La residenza legale blocca la cittadinanza per i figli d’immigrati

“Il riconoscimento della cittadinanza italiana alle seconde generazioni – ai sensi dell’art.4, comma 2, legge 91/92 – è spesso pregiudicato da un’errata interpretazione del requisito della residenza legale. La normativa considera “legalmente residente” solo chi, oltre ad essere in regola con le norme sull’autorizzazione al soggiorno, risulti anche iscritto all’anagrafe comunale. La nozione di residenza legale dovrebbe invece essere intesa come presenza effettiva in Italia, dimostrata dall’interessato, unitamente alla regolarità del soggiorno”, questo è solo uno dei problemi sollevati da Paolo Morozzo della Rocca, ordinario di diritto privato presso l’Università di Urbino, condirettore della rivista di studi giuridici “Gli stranieri”, durante il convegno “Acquisto della cittadinanza italiana per i figli di cittadini stranieri nati in Italia” lo scorso 16 aprile. Obbiettivo del dibattito, oltre alla sensibilizzazione della società civile sul problema, è stato quello di conoscere meglio le regole con le quali si gestiscono le richieste di cittadinanza. Sono state date informazioni e approfondimenti utili per una persona che si presenta agli uffici dello stato civile, se incontra delle difficoltà può fare riferimento alla rete di associazioni che ha organizzato l’evento.
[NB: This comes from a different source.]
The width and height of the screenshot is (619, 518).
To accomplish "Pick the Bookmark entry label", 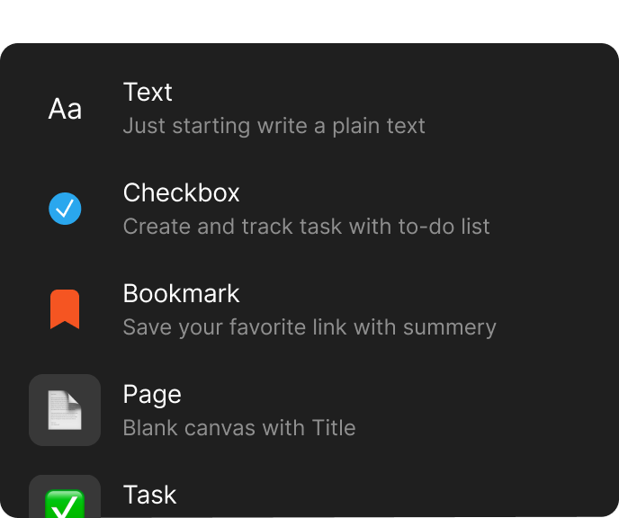I will 181,293.
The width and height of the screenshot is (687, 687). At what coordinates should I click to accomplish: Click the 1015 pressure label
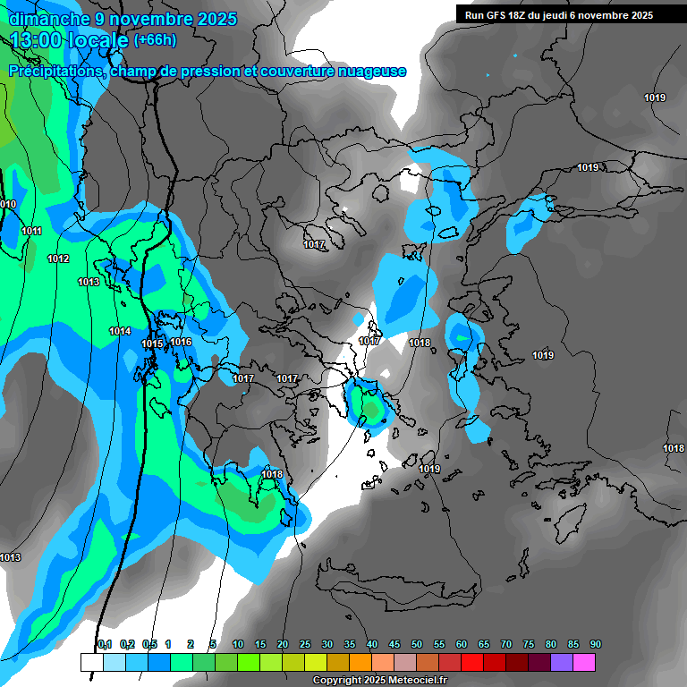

“La legge del 1992 non è più aderente alla realtà sociale. Per assurdo, il fatto di essere nati, cresciuti, aver frequentato le scuole qui potrebbe non essere sufficiente perché lo stato italiano possa riconoscere ai minori la cittadinanza italiana”, sostiene Emanuele Giudice, avvocato dell’ associazione “Alexandra”. E’ stato chiesto un miglioramento della legge per fornire un percorso facilitato ai giovani per ottenere la cittadinanza attraverso la semplificazione della nozione di residenza legale. “La legge dice che il minore deve dimostrare di aver soggiornato ininterrottamente in Italia dalla nascita al compimento del 18-mo anno. Poi c’è una interpretazione ministeriale del concetto di residenza legale, dove è necessaria anche una iscrizione anagrafica di almeno uno dei genitori all’atto della nascita del minore e questo blocca spesso il procedimento”. Per esempio: il minore è nato in Italia, i genitori erano alla nascita entrambi regolarmente soggiornanti, ma non avevano l’iscrizione anagrafica perché impossibilitati, per vari motivi, a registrare il contratto d’affitto. Oggi questo fattore rende impossibile l’acquisizione della cittadinanza italiana e nonostante importanti sentenze giurisprudenziali, il problema purtroppo non si risolve.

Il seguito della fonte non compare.